--- Begin EXCERPTED PASSAGE ---

Following the loss of US finance, Germany, the UK, and the supranational European Union are now UNRWA’s top donors. Instead of using this opportunity to open a debate about the future of UNRWA, or at the very minimum make funding conditional on reform, European countries and the EU simply stated their intensions to increase their donations. It was as if Europe (and Canada) was making a knee jerk reaction to do the opposite of Trump, ignoring the fact that on this position Trump was right because UNRWA is indeed a mismanaged and over financed body whose functions serve as an obstacle to peace.
Europe’s decision to increase funding is a crucial mistake for several reasons. First, Europe has missed yet another opportunity to show leadership on the international stage. With the US funding cut, Europe –the EU and individual European states – now have greater influence over UNRWA which is now highly dependent on European support. This has the potential to translate into significant leverage over the future direction and current activities of UNRWA. Alas, by declaring that Europe will increase UNRWA funding squanders the opportunity.
Second, Europe is ignoring UNRWA’s continued outrages. Over the years there have been cases of Hamas or other militant groups storing rockets or weapons at UNRWA schools and the hosting of informal summer camps on UNRWA property where violence and extremism was taught. There have been cases of incitement (in person and online) and there are question marks about UNRWA’s transparency when it comes to funding and financial oversight. To make matters worse Hamas has overwhelming representation in UNRWA’s unions. And I haven’t even touched on the subject of UNRWA school alumni who have gone on to involve themselves in terrorism. Surely, it’s a no brainer that at an absolute minimum the EU, Germany and the UK should demand verifiable guarantees that European taxpayers’ money will not ever be used for nefarious purposes.
Third, and perhaps most importantly, Europe’s continued funding of UNRWA contradicts the very tenets of the two-state solution, the policy of not only the EU as a member of the Quartet, the international body that also comprises of the US, UN and Russia, but also the official positions of European nation-states themselves, Britain and Germany the two largest nation-state donors of UNRWA. However, UNRWA openly advocates and campaigns for the implementation of the so-called Palestinian right of return, including the descendants of the 700,000 original refugees now entering their fifth generation. In other words, UNRWA works towards the influx of millions of Palestinians into Israel which would lead to the extermination of the Jewish state through an overwhelming demographic imbalance.
This defeat of Israel through the Palestinian right or return is a position that mirrors that of Hamas. Just since March 2018, Hamas has organised weekly violent and provocative “return” marches by the Israel-Gaza border. Far from peaceful, these demonstrations, which are often met by lethal force by the Israel Defence Force, seek to sabotage and infiltrate the border in order to kill Israeli citizens. Meanwhile militants lob enflamed kites into Israel in the hope that they start wildfires and kill people. This violence is then given a voice of respectability through UNRWA, a UN body no less, whose spokespersons condemn Israeli actions while emphasising the Palestinian so-called right of return and indoctrinate children to never let go of this so-called “right” thus perpetuating the conflict.
The fact that Europe continues to unconditionally support UNRWA despite its advocacy for the so-called right of return which is anti-peace, sympathetic to Hamas and contrary to the two-state solution is, quite frankly, unacceptable. European nations, especially Germany and Britain, should at the very minimum demand conditions before they agree to any additional UNRWA funding. The conditions should include:
These conditions should be the very minimum if Europe insists that it continue to fund UNRWA. It should be demanded that the organisation become a body that is conducive to peace rather than the perpetuation of violence.

--- End EXCERPTED PASSAGE ---
--- Begin RECORDED INFORMATION ---

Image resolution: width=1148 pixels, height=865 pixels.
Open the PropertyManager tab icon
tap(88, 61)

--- End RECORDED INFORMATION ---
--- Begin RECORDED INFORMATION ---

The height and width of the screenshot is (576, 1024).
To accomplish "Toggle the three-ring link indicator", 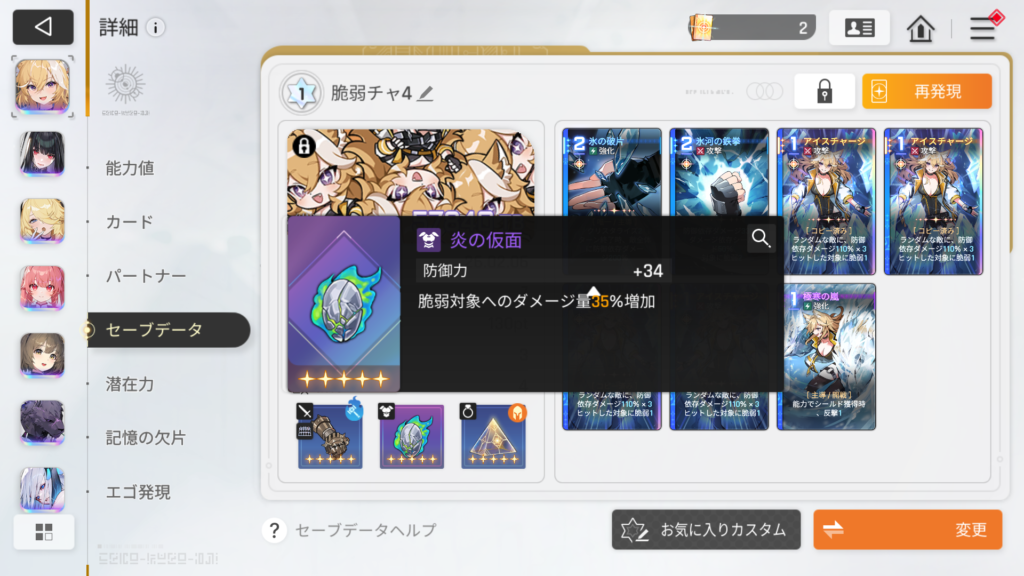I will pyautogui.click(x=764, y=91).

--- End RECORDED INFORMATION ---

TASK BRIEF:
Update the passage on European funding of UNRWA, everything from "Europe’s decision to" down to "squanders the opportunity.", so that "leverage" is replaced with "sway". Base your work on the text alone.

FULL OUTPUT:
Europe’s decision to increase funding is a crucial mistake for several reasons. First, Europe has missed yet another opportunity to show leadership on the international stage. With the US funding cut, Europe –the EU and individual European states – now have greater influence over UNRWA which is now highly dependent on European support. This has the potential to translate into significant sway over the future direction and current activities of UNRWA. Alas, by declaring that Europe will increase UNRWA funding squanders the opportunity.